*THE TASK:* Below are entries; copy exactly the lines from the one with "Click the power logout icon" through the one with "Click the X", both included, and leave out the rest.

*Data items:*
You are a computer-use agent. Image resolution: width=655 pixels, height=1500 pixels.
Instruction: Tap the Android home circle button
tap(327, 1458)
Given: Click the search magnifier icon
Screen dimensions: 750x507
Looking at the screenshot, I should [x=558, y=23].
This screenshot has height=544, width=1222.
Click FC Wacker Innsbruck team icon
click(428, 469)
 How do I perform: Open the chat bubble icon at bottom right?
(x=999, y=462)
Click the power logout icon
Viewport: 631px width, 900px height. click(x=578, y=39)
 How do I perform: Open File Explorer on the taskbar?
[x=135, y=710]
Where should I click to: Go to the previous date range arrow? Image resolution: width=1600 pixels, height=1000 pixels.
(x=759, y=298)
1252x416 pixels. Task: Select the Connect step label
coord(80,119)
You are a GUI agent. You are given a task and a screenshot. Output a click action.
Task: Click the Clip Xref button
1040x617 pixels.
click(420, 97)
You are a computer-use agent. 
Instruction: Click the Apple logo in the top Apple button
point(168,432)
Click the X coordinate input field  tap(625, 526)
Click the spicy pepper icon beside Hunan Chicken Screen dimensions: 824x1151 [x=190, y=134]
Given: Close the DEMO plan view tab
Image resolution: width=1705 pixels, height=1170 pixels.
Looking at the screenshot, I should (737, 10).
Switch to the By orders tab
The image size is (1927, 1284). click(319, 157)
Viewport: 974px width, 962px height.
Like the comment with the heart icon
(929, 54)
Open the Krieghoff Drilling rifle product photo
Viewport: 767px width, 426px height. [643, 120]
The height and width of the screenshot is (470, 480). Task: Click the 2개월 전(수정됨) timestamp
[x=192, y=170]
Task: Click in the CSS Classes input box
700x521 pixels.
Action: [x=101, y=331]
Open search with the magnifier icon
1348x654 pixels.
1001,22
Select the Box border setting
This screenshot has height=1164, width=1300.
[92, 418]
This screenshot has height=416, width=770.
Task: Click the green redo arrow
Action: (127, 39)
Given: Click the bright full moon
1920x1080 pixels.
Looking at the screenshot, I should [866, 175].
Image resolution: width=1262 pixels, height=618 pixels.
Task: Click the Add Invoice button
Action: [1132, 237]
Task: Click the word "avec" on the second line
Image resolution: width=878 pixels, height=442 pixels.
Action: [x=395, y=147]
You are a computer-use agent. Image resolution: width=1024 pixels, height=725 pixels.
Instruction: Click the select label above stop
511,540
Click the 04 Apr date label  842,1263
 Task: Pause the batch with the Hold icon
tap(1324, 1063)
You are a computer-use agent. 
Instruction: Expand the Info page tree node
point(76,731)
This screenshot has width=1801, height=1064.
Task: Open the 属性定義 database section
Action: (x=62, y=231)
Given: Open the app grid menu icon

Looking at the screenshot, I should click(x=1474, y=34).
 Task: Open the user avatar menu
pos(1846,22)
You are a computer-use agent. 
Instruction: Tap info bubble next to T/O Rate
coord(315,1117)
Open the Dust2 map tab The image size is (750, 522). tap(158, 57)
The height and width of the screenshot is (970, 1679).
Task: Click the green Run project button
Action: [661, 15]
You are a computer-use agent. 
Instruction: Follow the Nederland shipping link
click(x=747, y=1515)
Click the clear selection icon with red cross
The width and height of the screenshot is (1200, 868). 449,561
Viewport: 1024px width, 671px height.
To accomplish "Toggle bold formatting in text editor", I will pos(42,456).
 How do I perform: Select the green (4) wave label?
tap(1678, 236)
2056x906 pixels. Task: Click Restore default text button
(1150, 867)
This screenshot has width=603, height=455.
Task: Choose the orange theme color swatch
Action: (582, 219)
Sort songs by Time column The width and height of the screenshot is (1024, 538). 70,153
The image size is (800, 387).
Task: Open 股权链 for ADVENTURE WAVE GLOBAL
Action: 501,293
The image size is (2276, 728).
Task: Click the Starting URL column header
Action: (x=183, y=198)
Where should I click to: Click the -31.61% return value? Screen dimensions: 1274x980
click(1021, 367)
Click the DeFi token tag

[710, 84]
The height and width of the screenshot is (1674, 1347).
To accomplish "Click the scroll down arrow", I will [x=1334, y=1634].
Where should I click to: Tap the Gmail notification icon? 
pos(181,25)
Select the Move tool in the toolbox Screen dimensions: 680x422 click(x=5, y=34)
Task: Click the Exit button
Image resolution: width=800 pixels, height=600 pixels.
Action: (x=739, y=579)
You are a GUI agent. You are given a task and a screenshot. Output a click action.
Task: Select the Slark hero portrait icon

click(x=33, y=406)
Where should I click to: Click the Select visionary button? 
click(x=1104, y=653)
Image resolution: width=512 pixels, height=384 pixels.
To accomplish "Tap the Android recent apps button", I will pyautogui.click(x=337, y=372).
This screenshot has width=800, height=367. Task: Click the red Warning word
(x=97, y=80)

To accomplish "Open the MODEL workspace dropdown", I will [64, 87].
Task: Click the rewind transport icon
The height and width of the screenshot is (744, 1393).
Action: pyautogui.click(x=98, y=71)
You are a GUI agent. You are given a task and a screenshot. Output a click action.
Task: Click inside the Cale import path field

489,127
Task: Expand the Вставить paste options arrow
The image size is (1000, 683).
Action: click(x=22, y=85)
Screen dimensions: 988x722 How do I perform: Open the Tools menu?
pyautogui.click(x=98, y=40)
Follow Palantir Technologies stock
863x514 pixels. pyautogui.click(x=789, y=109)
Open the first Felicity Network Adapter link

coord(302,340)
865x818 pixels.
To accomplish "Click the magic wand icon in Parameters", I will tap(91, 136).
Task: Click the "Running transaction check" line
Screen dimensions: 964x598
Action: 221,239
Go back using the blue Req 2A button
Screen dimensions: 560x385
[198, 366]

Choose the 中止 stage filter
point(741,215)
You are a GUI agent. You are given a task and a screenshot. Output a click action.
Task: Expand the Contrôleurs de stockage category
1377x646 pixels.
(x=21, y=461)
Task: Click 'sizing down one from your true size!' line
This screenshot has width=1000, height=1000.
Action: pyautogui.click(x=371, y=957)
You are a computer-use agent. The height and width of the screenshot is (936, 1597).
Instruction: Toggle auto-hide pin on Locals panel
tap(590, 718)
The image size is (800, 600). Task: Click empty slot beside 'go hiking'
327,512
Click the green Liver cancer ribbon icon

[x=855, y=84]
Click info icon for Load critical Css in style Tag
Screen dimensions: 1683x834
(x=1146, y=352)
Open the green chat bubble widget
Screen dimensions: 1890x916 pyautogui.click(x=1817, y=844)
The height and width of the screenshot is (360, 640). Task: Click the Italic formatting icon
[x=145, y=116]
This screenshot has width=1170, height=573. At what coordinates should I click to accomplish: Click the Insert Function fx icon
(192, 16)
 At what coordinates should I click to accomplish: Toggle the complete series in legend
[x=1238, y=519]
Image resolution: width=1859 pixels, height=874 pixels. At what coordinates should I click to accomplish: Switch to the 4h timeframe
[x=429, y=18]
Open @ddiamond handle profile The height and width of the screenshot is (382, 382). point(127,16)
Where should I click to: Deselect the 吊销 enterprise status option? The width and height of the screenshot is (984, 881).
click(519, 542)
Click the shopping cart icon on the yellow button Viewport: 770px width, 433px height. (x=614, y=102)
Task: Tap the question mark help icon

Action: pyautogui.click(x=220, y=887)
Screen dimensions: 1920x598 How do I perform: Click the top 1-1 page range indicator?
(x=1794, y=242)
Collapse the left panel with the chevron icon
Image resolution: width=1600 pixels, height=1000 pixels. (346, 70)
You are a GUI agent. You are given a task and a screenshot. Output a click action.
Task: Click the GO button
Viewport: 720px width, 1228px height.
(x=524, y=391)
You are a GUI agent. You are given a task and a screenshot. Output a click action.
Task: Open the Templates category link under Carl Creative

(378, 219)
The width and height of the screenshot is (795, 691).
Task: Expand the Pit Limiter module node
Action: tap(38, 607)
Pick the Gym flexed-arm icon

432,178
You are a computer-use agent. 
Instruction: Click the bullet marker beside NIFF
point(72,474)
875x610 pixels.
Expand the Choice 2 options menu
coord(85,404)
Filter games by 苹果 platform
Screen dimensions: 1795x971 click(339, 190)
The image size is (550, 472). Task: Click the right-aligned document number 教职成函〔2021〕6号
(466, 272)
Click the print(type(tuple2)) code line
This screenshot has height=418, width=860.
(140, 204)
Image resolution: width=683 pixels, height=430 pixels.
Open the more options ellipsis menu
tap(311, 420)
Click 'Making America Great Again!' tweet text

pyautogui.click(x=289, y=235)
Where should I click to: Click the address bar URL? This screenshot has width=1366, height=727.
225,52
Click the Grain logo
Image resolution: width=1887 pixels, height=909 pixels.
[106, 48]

*ANSWER AREA:*
Click the power logout icon
Viewport: 631px width, 900px height. click(x=578, y=39)
 How do I perform: Open File Explorer on the taskbar?
[x=135, y=710]
Where should I click to: Go to the previous date range arrow? Image resolution: width=1600 pixels, height=1000 pixels.
(x=759, y=298)
1252x416 pixels. Task: Select the Connect step label
coord(80,119)
You are a GUI agent. You are given a task and a screenshot. Output a click action.
Task: Click the Clip Xref button
1040x617 pixels.
click(420, 97)
You are a computer-use agent. 
Instruction: Click the Apple logo in the top Apple button
point(168,432)
Click the X coordinate input field  tap(625, 526)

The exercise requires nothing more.